**Task to carry out**
Output the entries exactly. Start at the first line, finish with the line containing "This screenshot has width=700, height=633.", and omit the pictures.

**Dataset extract**
********

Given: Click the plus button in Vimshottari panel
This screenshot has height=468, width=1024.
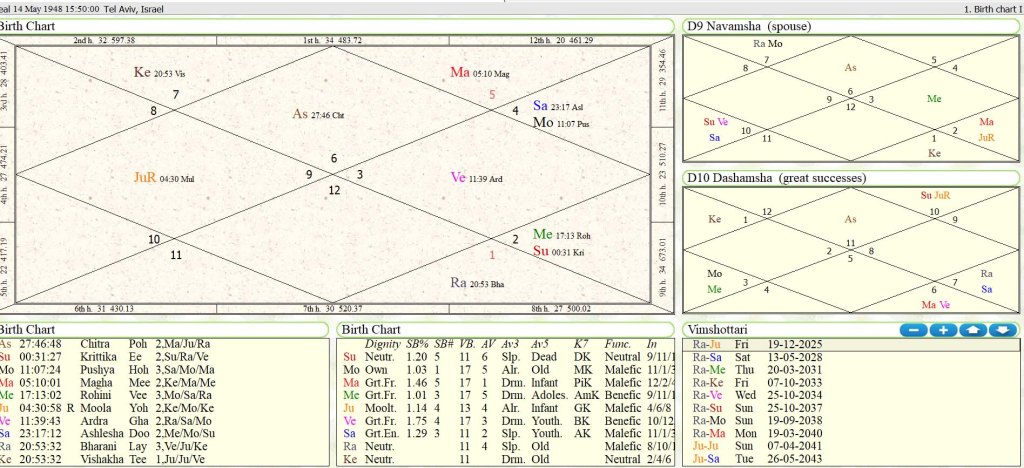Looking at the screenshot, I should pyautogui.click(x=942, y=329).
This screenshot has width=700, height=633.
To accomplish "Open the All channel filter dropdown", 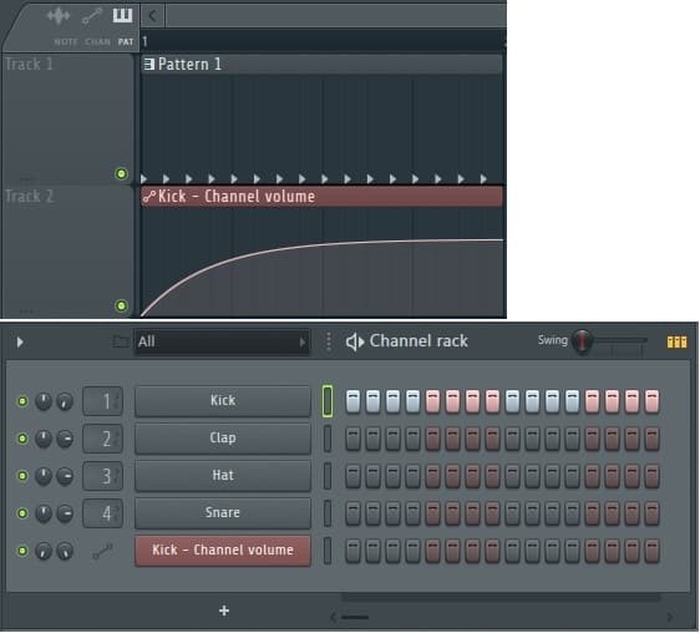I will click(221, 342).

********

**Reply to the task**
Given: Click the plus button in Vimshottari panel
This screenshot has height=468, width=1024.
Looking at the screenshot, I should pyautogui.click(x=942, y=329).
This screenshot has width=700, height=633.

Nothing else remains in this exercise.